--- Text Enclosed Below ---
You never realize how often organs are referenced in American English language idioms and everyday sayings until you lose said organ.
Here is an example. A man recently had his testicles removed due to testicular cancer. He is with another friend who asks him to do some overtly masculine task and eggs him on, daring him to do the stunt by saying, “You don’t have the balls!” The man shrugs, because while he may have been willing to puff out his masculine chest in a show of manliness and do said crazy stunt, the statement is actually true; he has no balls.
Here’s another example. A blind person is enthralled in an intellectual debate with a friend. They argue their respective points of view (did you catch that, point of view…) and when they come to a consensus the friend says, “Now we see eye to eye.” But do they really? In the literal sense of the statement, they don’t.
The thing is you don’t really realize how often language employs these tactics until you have an issue with the body part named in a particular idiom or saying. In my case, it’s my stomach, or lack there of. So here are a few idioms and saying related to the stomach, some of which I have encountered on a daily basis.
“I feel sick to my stomach.”
“My eyes were bigger than my stomach.”
“I don’t have the stomach for that sort of thing.”
“I got butterflies in my stomach.”
You get the idea. Even when I eat too much, I get full. But I can’t say, “My stomach is so full.” Because I don’t have a stomach anymore.
Initially my solution to dealing with this was by calling my lack of a stomach, my tube. If I felt nauseated, I would say, “I feel sick to my tube.” If I ate too much, I’d say, “My tube is full.” When you talk to someone close to you who knows you well, they get it. If you talk to someone who doesn’t know you as well, or doesn’t know your situation, these sayings sound, well, stupid.
For a few days I called by stomach Barry, but I ran into the same issues as I did with my tube. Then at dinner, my brilliant daughter came up with the best idea and perfect solution to my problem. She said “Why don’t you just name your tube Stomach?” Not stomach with a lower case ’s,’ but Stomach, with a capital ’S.’ A true proper noun. A formal name. Almost as if my tube gained a Game of Thrones worthy title. Stomach, First of its Name, Holder of Food. Now I can say “I feel sick to my Stomach” and not sound like a complete imbecile.
Therefore, that evening at dinner–in a local burger joint with my family– I declared loudly for all to hear, “Tube. I hereby name thee Stomach.” I feel better already. That pit at the bottom of my Stomach, which grew out of my anxiety about how to reference an organ I no longer had, is gone.
--- End of Enclosed Text ---
--- Extracted data Enclosed Below ---
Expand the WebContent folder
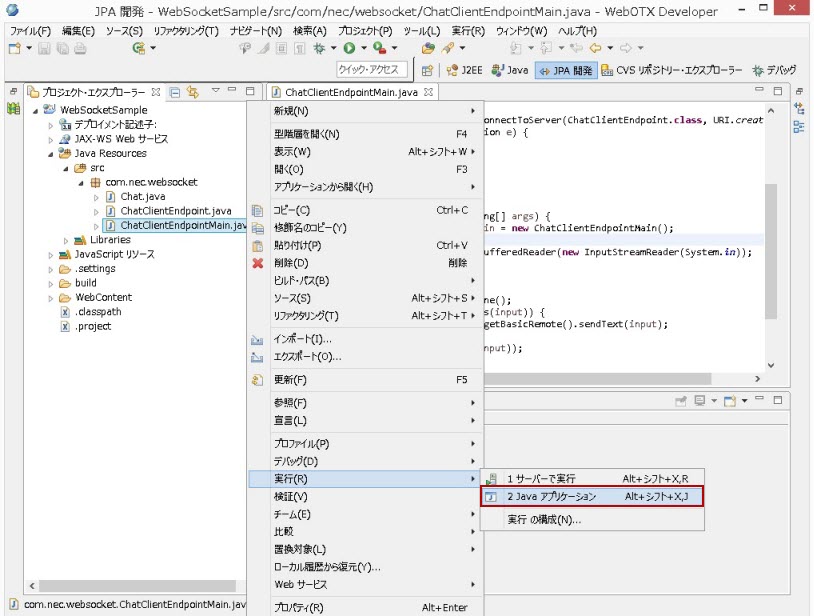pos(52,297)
--- End of Enclosed Extracted data ---
--- Extracted data Enclosed Below ---
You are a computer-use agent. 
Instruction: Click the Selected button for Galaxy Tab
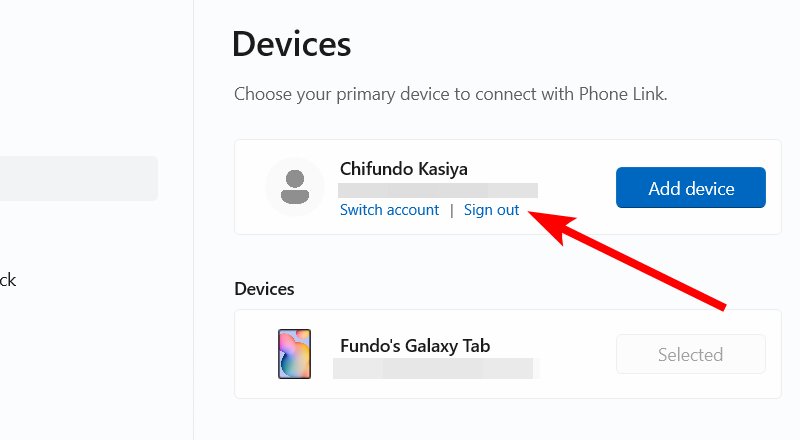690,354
--- End of Enclosed Extracted data ---
Task directions:
Answer these questions about the text on stomach idioms:
(a) In the first example, which organs did the man have removed, and because of what illness?
(b) Before the daughter's suggestion, what word did the writer first use in place of "stomach"?
(c) Where was the family eating when the writer declared the new name aloud?

Solution to this problem:
(a) His testicles, because of testicular cancer.
(b) "Tube."
(c) At a local burger joint.